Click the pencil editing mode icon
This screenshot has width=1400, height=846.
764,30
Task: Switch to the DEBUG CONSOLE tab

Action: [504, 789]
+-------+
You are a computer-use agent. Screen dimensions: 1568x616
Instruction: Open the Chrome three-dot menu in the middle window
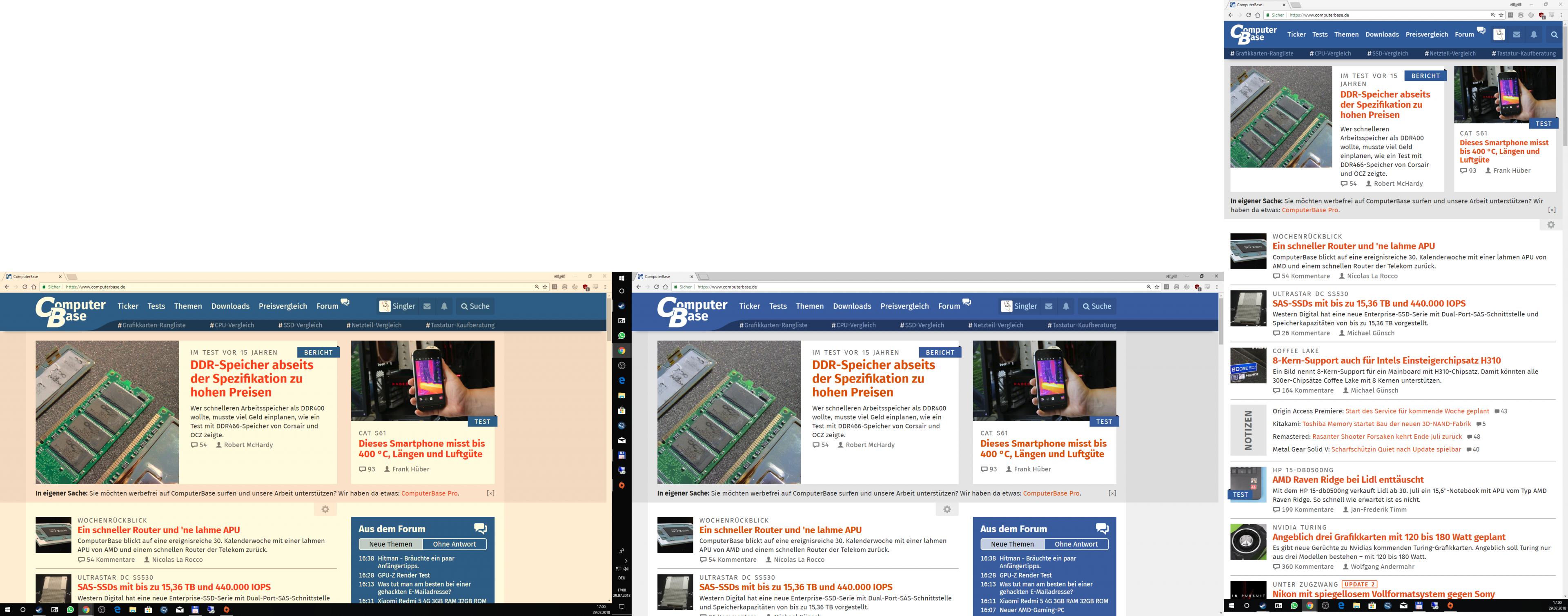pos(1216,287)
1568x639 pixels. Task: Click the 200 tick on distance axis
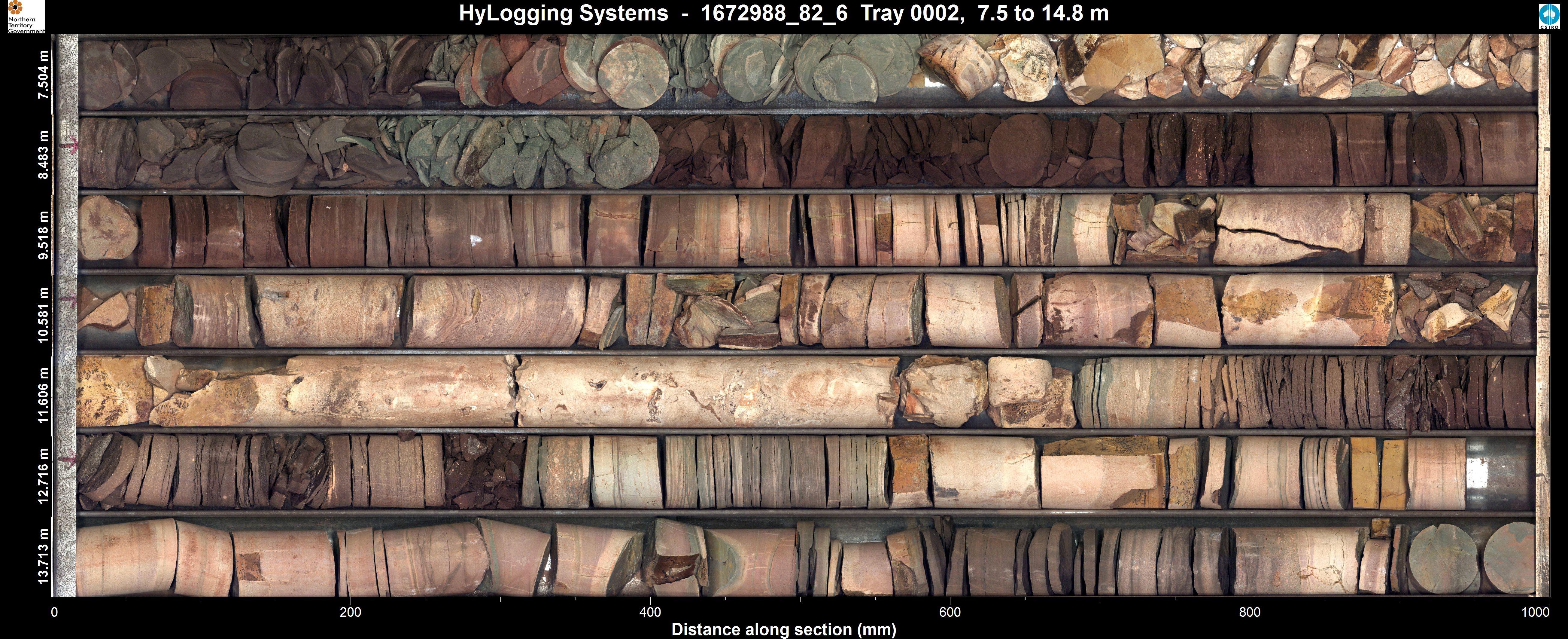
+-------+
### [What to work on]
If a line contains the string "Click", include it in the tally; report the final tally for the whole listing and nothing else.

### [Answer section]
2